Jackson let that bizarre admission hang between us for a moment, watching as the flush spread from my cheeks and down my neck. Then in a low voice, he asked, “Why would you be embarrassed that I told you to call me by my first name?”

Gee, let’s see, it could be that your porn actor’s voice could induce spontaneous orgasms in women who remember what sex was like, or that you have this dominant way of giving orders that I’m starting to find less annoying and more interesting, or that watching you lick your lips has set off a nuclear detonation between my legs.

Instead of saying any of those insane thoughts aloud, I simply threw my head back and chugged the bourbon in my glass. “Whew!” I exclaimed when I was finished. “That possum’s on the stump!”

Jackson slowly raised his brows.

“It means it doesn’t get any better than that,” I said hastily, feeling like a class A idiot.

Jackson said, “I know what it means. I’m just wondering what’s got you so riled up.” Then he stared at me, his eyes burning like blue blazes.

I stammered, “I—I’m uh . . . tired. I get kinda loopy when I’m tired.”

Dear God, if you will please help me out and grant me the power of invisibility or cause my sudden death from something quick and painless, I’d be much obliged.

But God was probably having much too good a time watching me squirm to grant my wish. I stood there looking at Jackson while he looked back at me, neither of us saying anything.

He tipped his head back, exposing the strong column of his throat, and drank his bourbon. I watched his Adam’s apple bob up and down as he swallowed, and imagined God was a teenage girl giggling madly as I felt the heat in my face and neck spread all the way down to my chest.

I reached for the bottle and poured myself another glass. I downed that one, too, coughing at the end because, although the bourbon was hands down the best I’d ever had, it was meant to be sipped slowly, not inhaled. Fumes seared my throat.

“Smooth,” I said, eyes watering, and laughed.

Jackson cocked his head and stared at me. He asked, “Do I make you uncomfortable?”

Maybe I should just fill the sink with water and stick my head in it, I thought, desperate for some way to escape. At the moment, suicide wasn’t out of the question.

I looked over Jackson’s shoulder. “Have you seen Rayford anywhere? He said he’d drive me home.”

“No. And that was the worst segue I’ve ever heard. So I have to assume the answer to the question you avoided is yes. My next question is, why?”

Lord, he was direct!

I blurted, “You’ve made me uncomfortable since the first moment I met you,” and instantly wanted to punch myself in the face.

When his face darkened, I added, “But tonight’s the first time that it’s not a bad kind of uncomfortable.”

Unblinking, he stared at me. Thump, thump, thump went my heart.

His voice thick, he asked, “What kind of uncomfortable is it, Bianca?”

Oh dear.

Have you ever stood at the edge of a high cliff and looked over?

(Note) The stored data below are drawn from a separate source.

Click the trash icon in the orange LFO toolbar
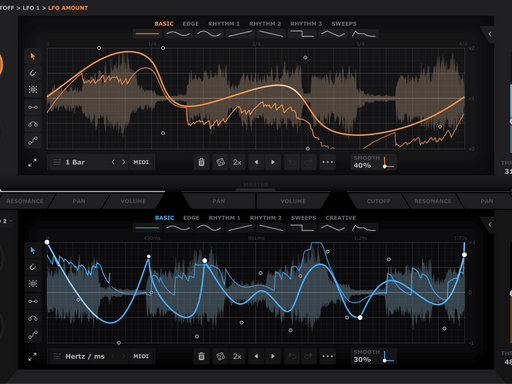 pos(201,162)
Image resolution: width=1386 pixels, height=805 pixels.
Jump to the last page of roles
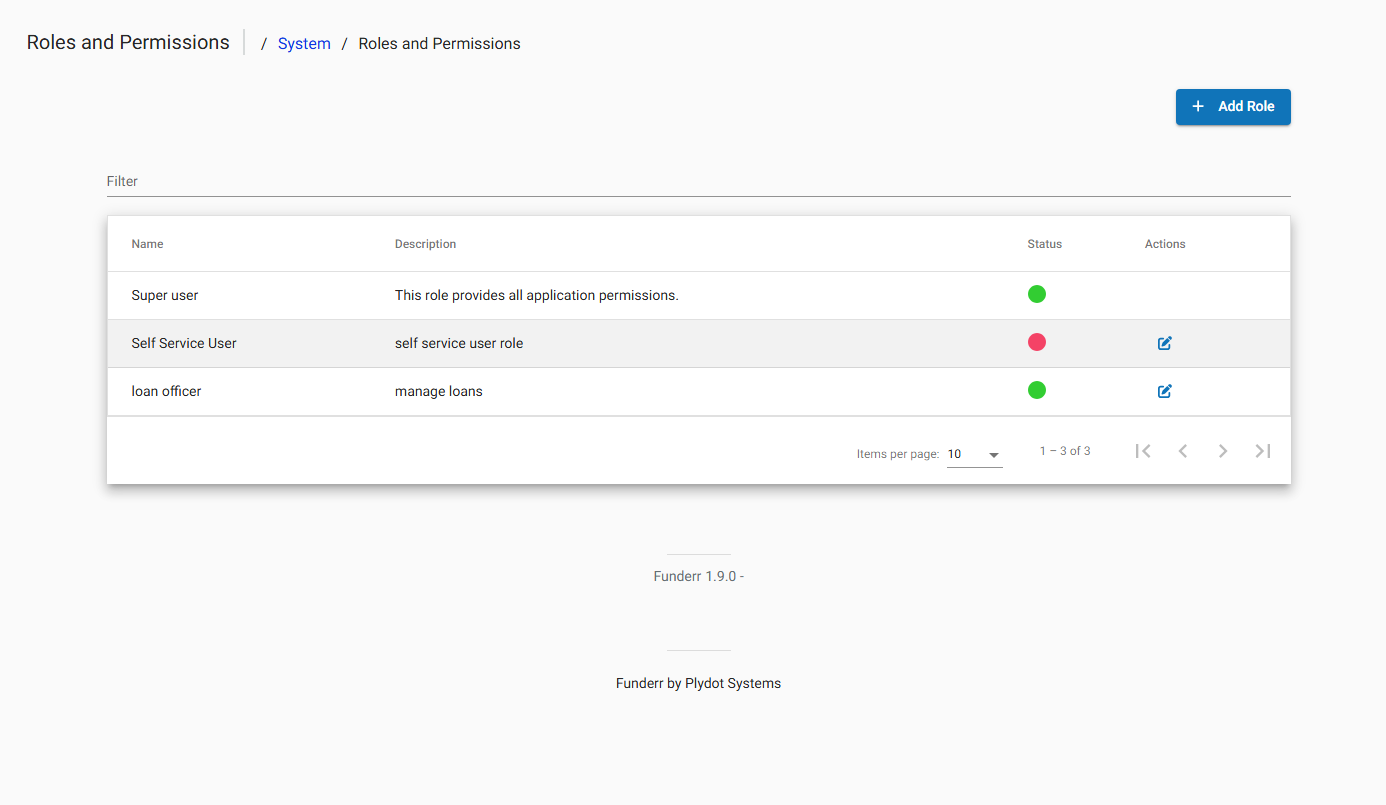tap(1262, 450)
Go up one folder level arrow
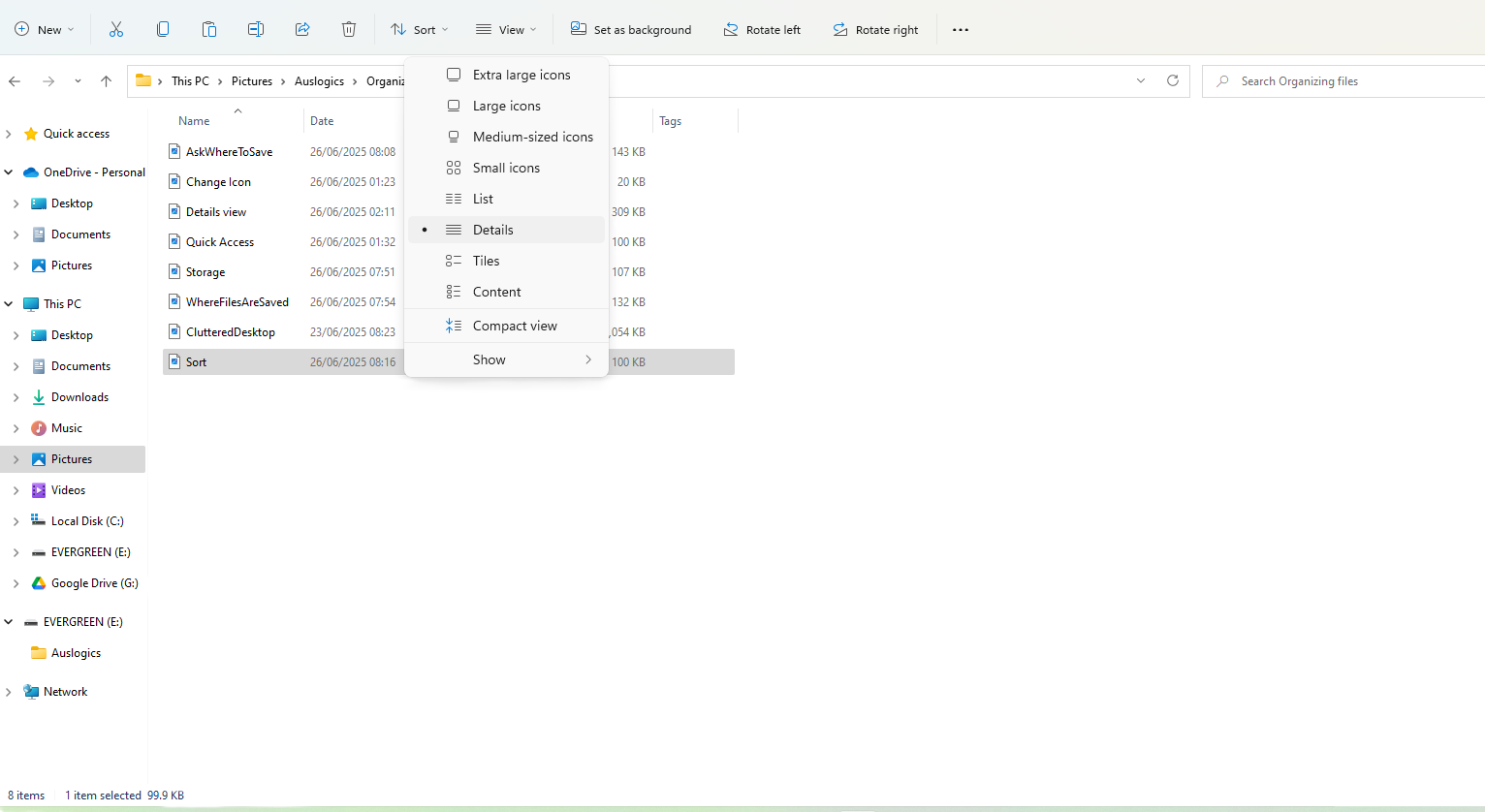The width and height of the screenshot is (1485, 812). [106, 81]
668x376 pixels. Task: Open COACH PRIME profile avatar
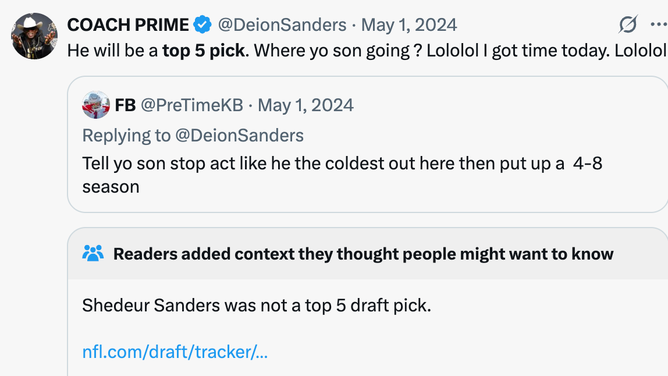click(x=34, y=36)
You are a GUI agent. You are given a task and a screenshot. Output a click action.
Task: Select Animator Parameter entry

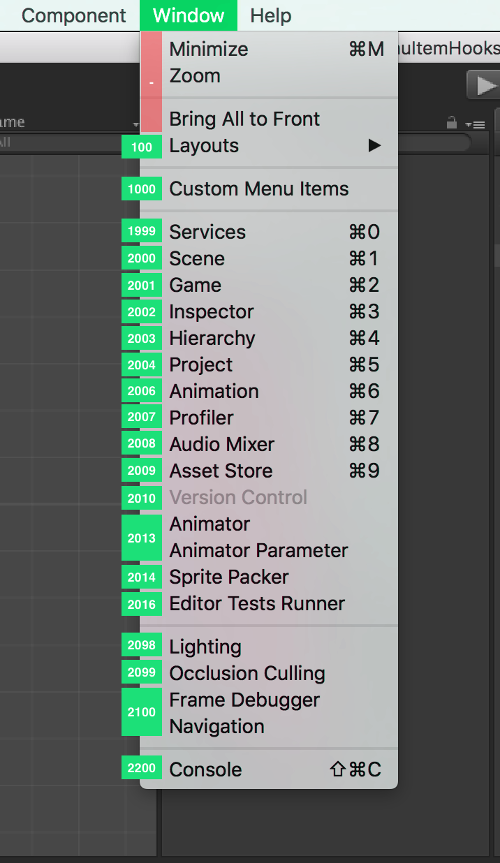tap(269, 550)
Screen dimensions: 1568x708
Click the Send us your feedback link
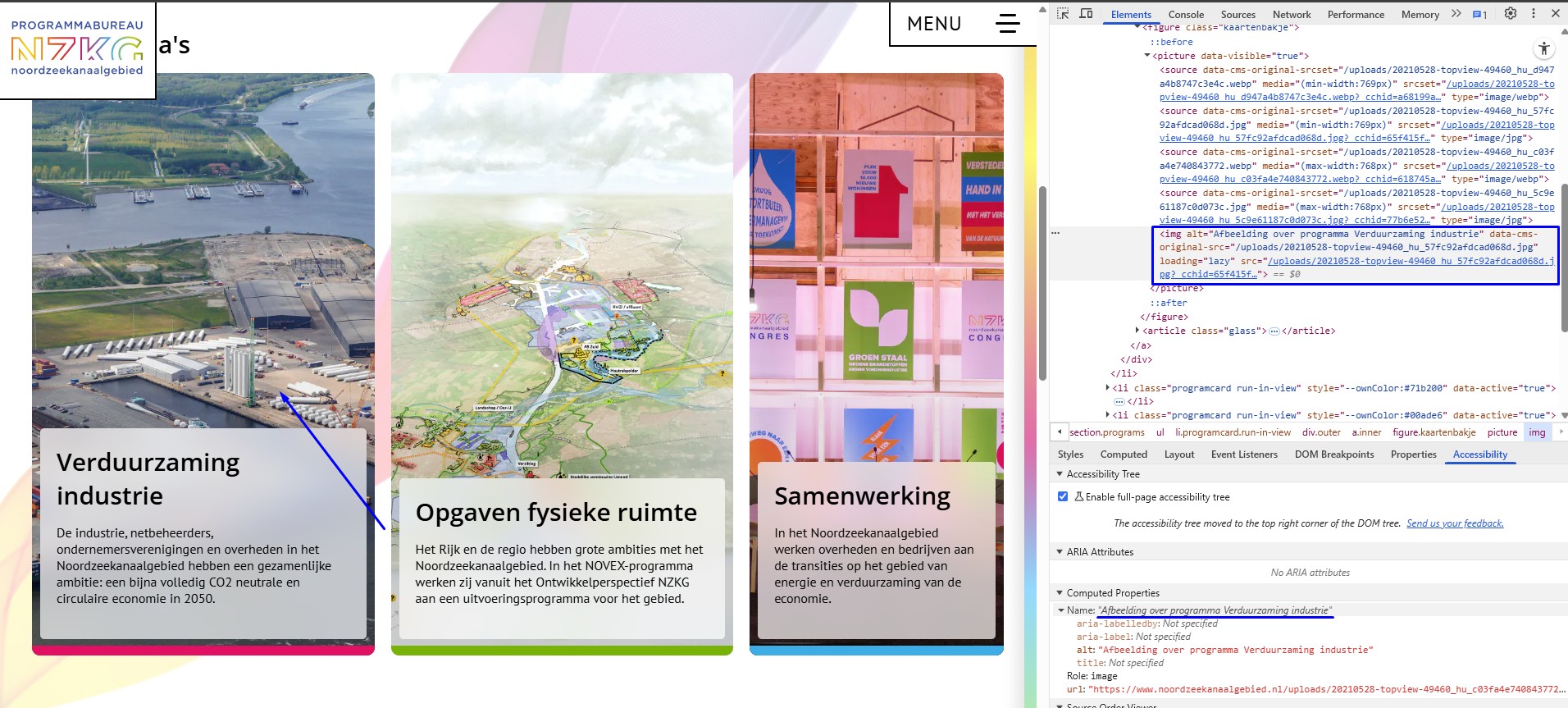tap(1454, 523)
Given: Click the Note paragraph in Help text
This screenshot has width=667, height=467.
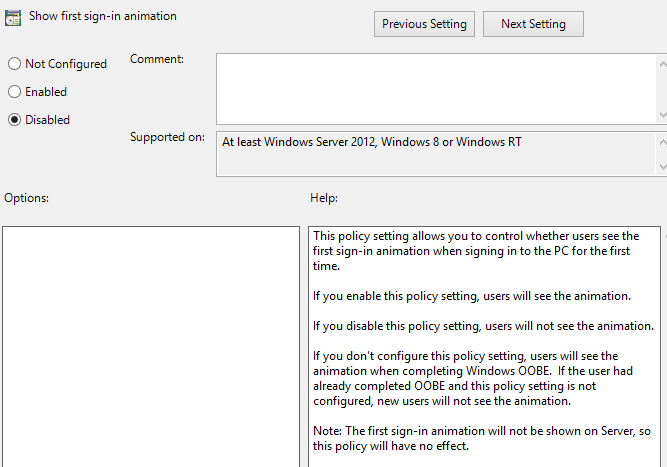Looking at the screenshot, I should coord(474,439).
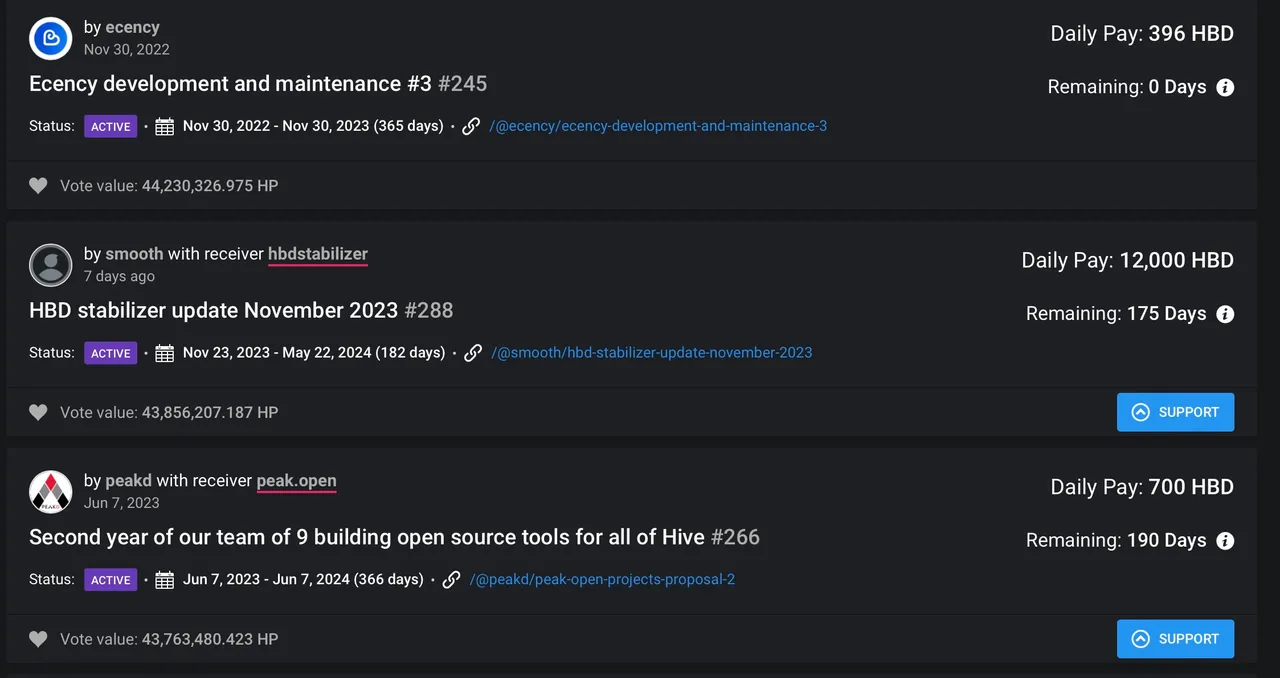Like HBD stabilizer proposal via heart icon

click(38, 412)
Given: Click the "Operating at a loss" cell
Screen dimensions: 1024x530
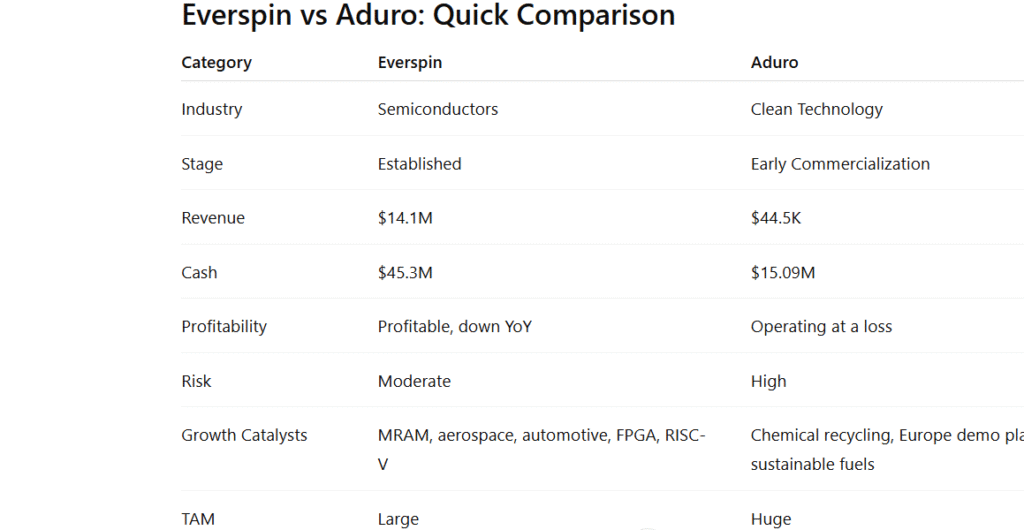Looking at the screenshot, I should pyautogui.click(x=821, y=326).
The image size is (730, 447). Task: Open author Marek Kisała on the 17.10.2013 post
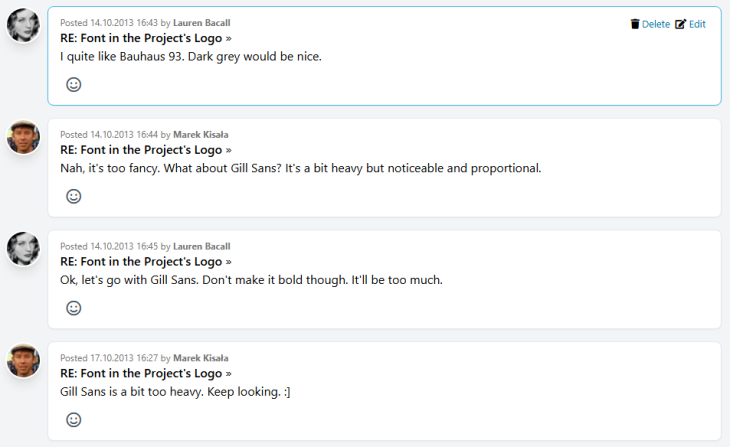[200, 358]
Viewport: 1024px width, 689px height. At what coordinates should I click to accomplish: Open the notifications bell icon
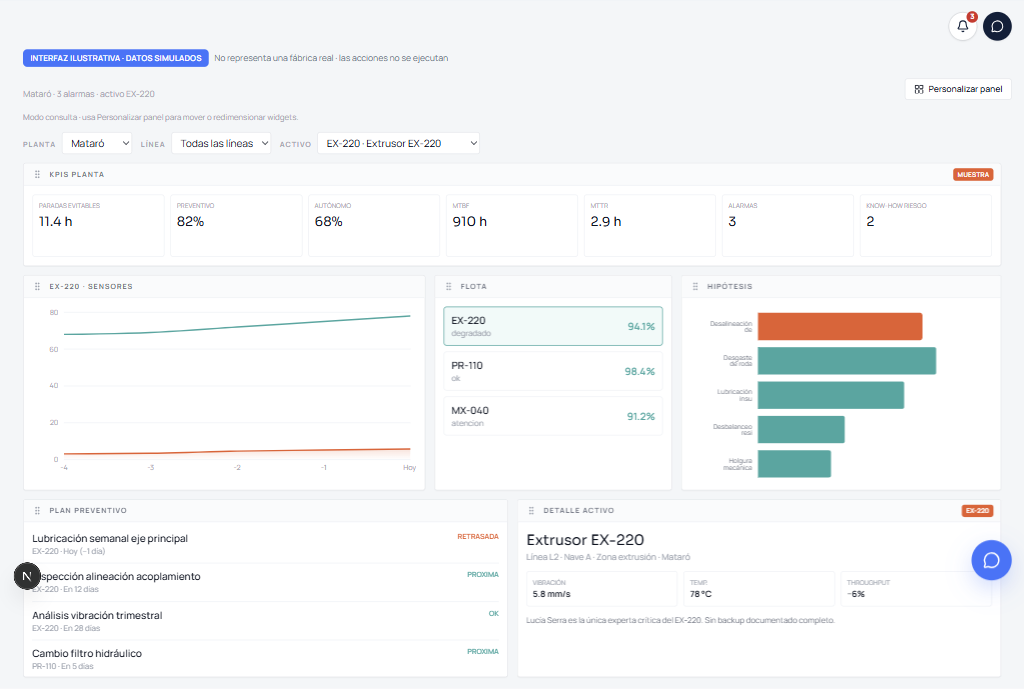click(x=963, y=26)
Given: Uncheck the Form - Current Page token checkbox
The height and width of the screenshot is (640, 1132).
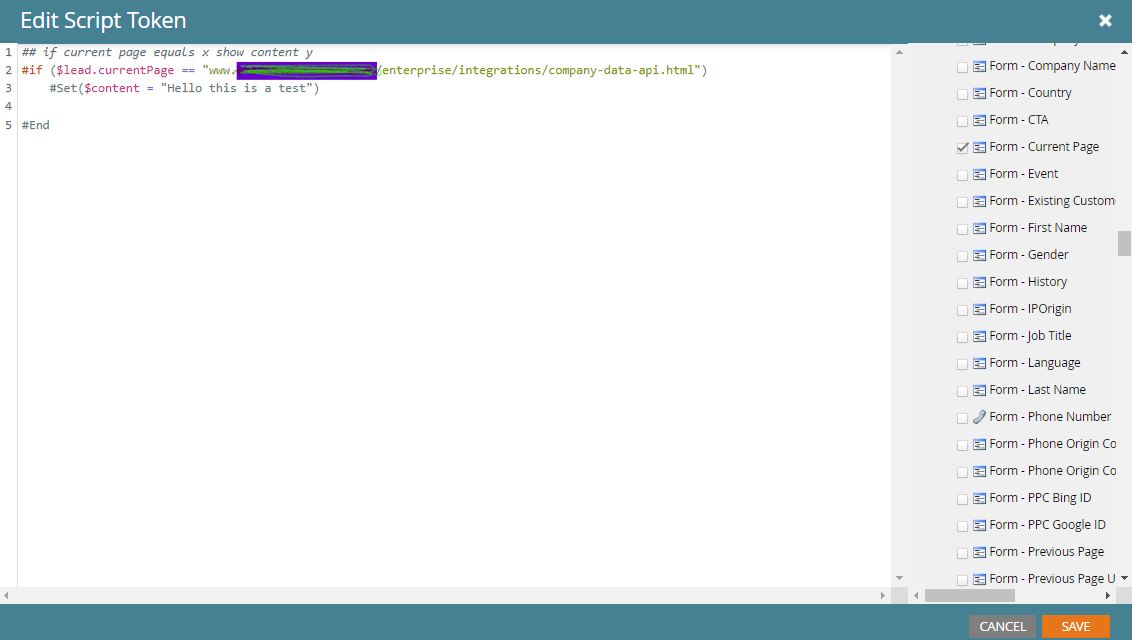Looking at the screenshot, I should point(962,147).
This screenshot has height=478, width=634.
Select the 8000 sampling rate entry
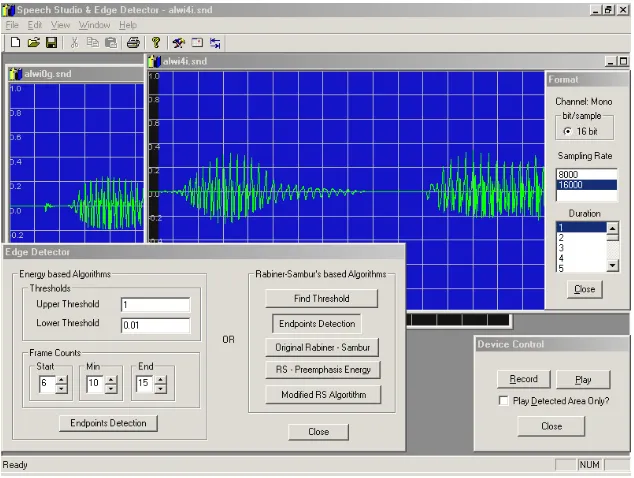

When I was little, my father took us to see the Grand Canyon. Being the curious child I was, I wanted to get as close to the precipice as I could. So when my mother turned her attention away for a split second, I scurried under the wood barricades, ran right up to the rocky lip of the canyon, and stared down.

With wind whipping my hair away from my face and dirt shifting uneasily under my feet, I was terrified. And exhilarated. And strangely certain that if I leapt off and spread my arms, I’d be able to fly. There was something magical about my terror, something that made my heart soar even as it stole my breath and froze my blood to ice.

That’s the exact sensation I had gazing into Jackson’s blue eyes as he waited for me to answer his question.

He must have seen it in my expression, because he carefully set his glass down and stepped toward me.